How to Avoid Being Embarrassed by Fake News
I remember how embarrassed I was when it happened: I read an article online that led me to believe that one of my favorite childhood television stars was deceased. That was until a dear friend and colleague of mine did some fact checking that proved otherwise. And there I stood, with egg on my face, humbled by the fake news phenomenon.
The creators of fake news articles will often use sensationalized headlines, similar to tabloids, to grab viewers’ attention. The more intriguing, peculiar, or shocking the headline, the more likely it is that the viewer will read on and take the information at face value—like I did.
In its infancy fake news was used as a vehicle to spread inaccurate information, cause fear and panic, or create a mockery of significant news events, such as a celebrity’s death, a natural disaster, or elections. Since fake news has proven so effective at exploiting human curiosity, cyber criminals have begun to use it as a phishing mechanism to deliver malware and commit other cybercrimes.
For example, a hacker could easily embed malicious code into an image within a fake news article and distribute it via social media. By simply clicking on the image, the device becomes infected with nasty malware such as Locky ransomware. In fact, there is a pretty good chance that one of your close friends has unknowingly shared information, or an article that contained booby-trapped images or links to malicious websites. Of course, this makes combating fake news even more difficult, because as the saying goes, if you can’t trust your friends, then who can you trust? To help protect yourself from being duped by fake news, we suggest using the following strategies:
Put your emotions in check and think before you click.

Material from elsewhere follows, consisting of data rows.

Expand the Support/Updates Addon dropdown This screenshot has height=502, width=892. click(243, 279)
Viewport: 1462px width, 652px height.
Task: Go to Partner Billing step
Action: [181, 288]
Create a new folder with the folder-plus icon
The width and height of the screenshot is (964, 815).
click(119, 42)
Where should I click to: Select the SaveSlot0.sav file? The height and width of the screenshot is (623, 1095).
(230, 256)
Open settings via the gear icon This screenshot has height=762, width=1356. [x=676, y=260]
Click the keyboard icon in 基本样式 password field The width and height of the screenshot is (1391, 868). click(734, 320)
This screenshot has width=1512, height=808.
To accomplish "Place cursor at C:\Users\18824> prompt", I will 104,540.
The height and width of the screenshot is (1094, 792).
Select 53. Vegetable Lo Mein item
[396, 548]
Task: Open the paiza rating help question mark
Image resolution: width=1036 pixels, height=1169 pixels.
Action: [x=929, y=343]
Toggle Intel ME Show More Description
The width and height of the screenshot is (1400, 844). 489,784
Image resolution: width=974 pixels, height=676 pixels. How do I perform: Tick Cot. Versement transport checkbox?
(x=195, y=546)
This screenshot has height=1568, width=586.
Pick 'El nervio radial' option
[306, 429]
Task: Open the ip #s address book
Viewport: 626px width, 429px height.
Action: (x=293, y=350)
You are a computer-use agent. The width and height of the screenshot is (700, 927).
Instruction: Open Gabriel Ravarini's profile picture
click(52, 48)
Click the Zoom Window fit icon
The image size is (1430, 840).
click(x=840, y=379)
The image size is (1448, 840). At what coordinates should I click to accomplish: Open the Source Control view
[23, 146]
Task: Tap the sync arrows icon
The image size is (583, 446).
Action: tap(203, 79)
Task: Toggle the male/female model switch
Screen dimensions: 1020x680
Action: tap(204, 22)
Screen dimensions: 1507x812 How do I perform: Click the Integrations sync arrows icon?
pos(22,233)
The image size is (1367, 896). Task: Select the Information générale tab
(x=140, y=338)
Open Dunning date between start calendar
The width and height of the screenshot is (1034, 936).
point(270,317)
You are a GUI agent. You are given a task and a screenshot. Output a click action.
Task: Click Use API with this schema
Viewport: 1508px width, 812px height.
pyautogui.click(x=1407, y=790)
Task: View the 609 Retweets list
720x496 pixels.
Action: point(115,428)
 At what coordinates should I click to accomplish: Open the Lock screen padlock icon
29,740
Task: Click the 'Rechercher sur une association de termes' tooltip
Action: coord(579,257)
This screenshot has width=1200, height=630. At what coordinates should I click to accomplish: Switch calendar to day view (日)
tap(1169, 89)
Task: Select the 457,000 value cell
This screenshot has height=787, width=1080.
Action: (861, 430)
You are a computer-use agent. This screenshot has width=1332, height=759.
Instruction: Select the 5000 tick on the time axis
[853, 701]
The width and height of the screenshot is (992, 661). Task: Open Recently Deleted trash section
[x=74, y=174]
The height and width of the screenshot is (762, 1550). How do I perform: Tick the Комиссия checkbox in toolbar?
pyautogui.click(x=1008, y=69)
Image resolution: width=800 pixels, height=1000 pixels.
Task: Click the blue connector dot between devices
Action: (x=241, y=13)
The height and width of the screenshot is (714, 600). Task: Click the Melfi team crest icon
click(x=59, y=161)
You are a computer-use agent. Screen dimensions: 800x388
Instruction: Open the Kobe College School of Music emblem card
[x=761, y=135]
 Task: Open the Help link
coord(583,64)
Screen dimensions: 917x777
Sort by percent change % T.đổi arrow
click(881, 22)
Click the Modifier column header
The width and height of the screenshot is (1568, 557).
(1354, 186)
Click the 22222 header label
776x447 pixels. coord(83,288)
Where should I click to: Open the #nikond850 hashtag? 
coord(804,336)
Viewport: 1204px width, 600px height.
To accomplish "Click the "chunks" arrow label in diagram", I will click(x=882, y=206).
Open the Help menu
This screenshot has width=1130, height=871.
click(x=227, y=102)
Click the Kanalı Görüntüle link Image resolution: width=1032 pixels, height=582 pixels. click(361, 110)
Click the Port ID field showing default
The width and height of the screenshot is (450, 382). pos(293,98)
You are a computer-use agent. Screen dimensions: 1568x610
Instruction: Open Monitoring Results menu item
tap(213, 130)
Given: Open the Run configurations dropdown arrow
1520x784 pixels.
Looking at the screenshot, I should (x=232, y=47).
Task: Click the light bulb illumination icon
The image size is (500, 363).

Fake news feeds off human curiosity, and that captivating headline you just read may have been carefully crafted just to lure you in—don’t fall for it.
Carefully scrutinize the news you read regardless of who shared it.
This includes your friends. If you are unsure about the accuracy of a story, check to see if it’s being reported by other credible sources. If the story is true, other news organizations are most likely reporting on it as well.
Familiarize yourself with the author or contributor.
Start by Googling the author or contributor, check their sources, and supporting evidence. You may also consider checking fact-finding sites like Snopes.com and FactCheck.org to see what they are reporting. You just might discover that the story is meant to be a hoax, satire, or joke.
Using these simple strategies can help you avoid the pitfalls of being embarrassed or misled by fake news. Remember, when in doubt, always check it out!